#### What is needed
Copy the items from the line containing "Describe the element" through the end of the items, switching "Find" to "Give" and leaving everything else unchanged. Leave the pictures out of your copy.

(Data records begins)

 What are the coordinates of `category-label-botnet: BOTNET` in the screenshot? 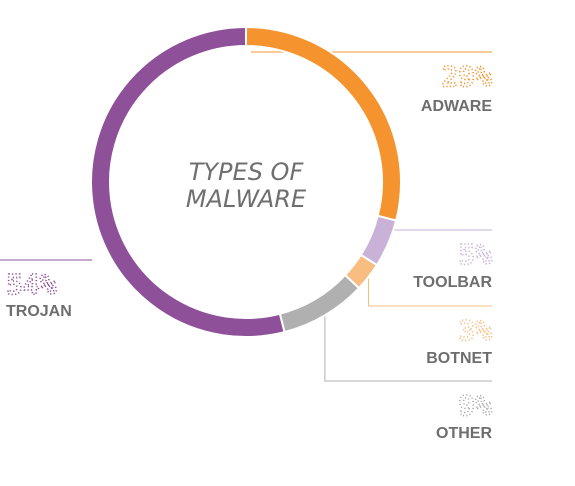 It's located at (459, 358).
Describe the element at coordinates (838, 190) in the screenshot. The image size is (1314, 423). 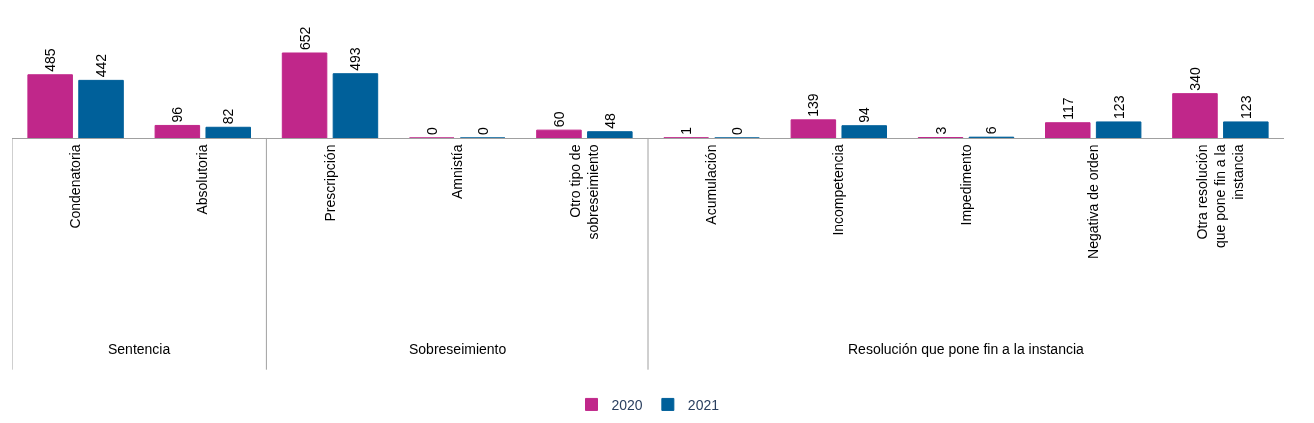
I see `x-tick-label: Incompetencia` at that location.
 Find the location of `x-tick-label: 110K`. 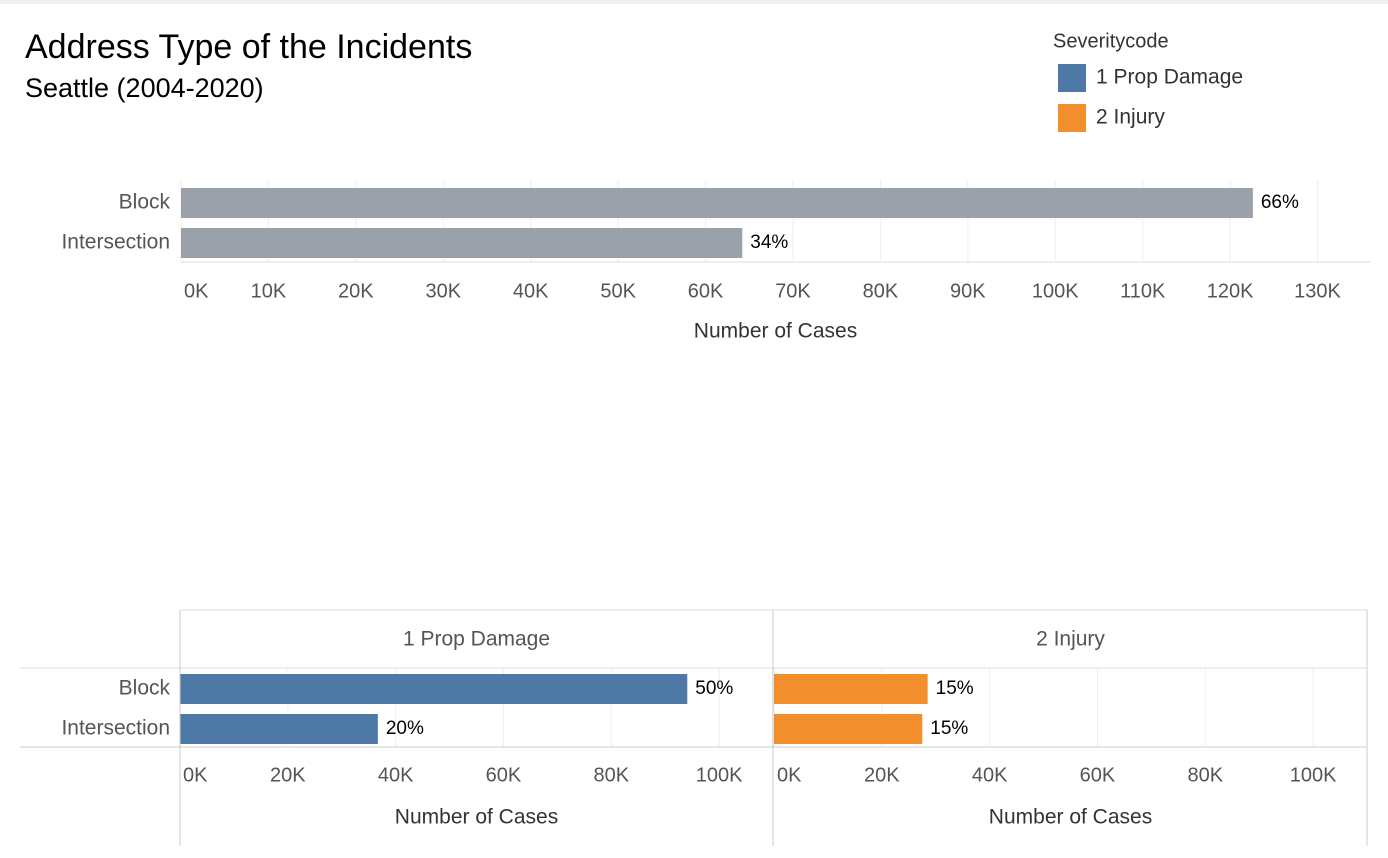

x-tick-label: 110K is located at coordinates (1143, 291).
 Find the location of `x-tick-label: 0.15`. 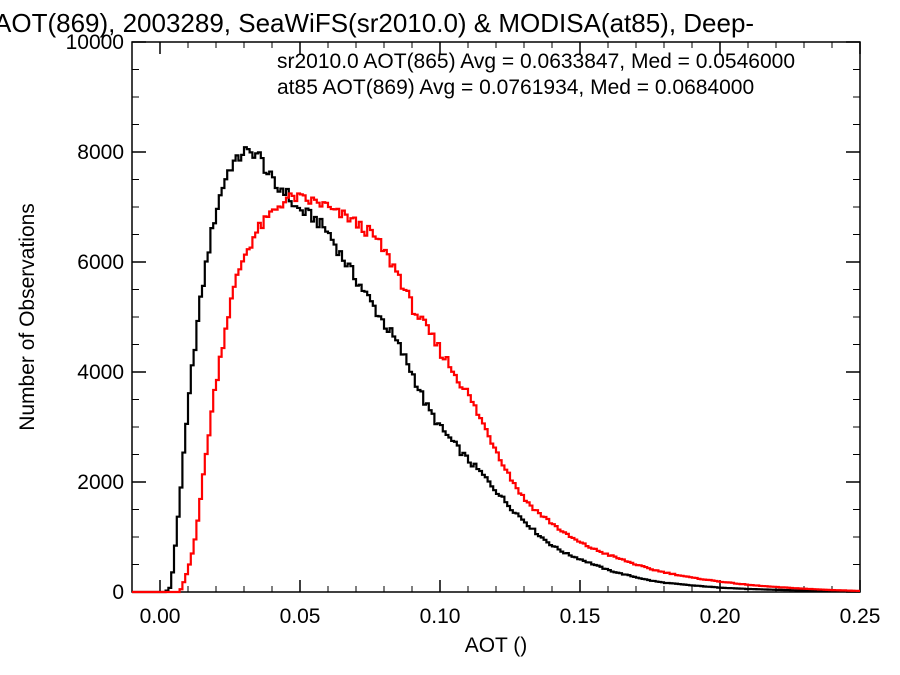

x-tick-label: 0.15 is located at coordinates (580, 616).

(Data records ends)

#### Reply to the exercise
Describe the element at coordinates (838, 190) in the screenshot. The image size is (1314, 423). 
I see `x-tick-label: Incompetencia` at that location.
 Give the location of `x-tick-label: 110K`. 

x-tick-label: 110K is located at coordinates (1143, 291).
 Give the location of `x-tick-label: 0.15`. 

x-tick-label: 0.15 is located at coordinates (580, 616).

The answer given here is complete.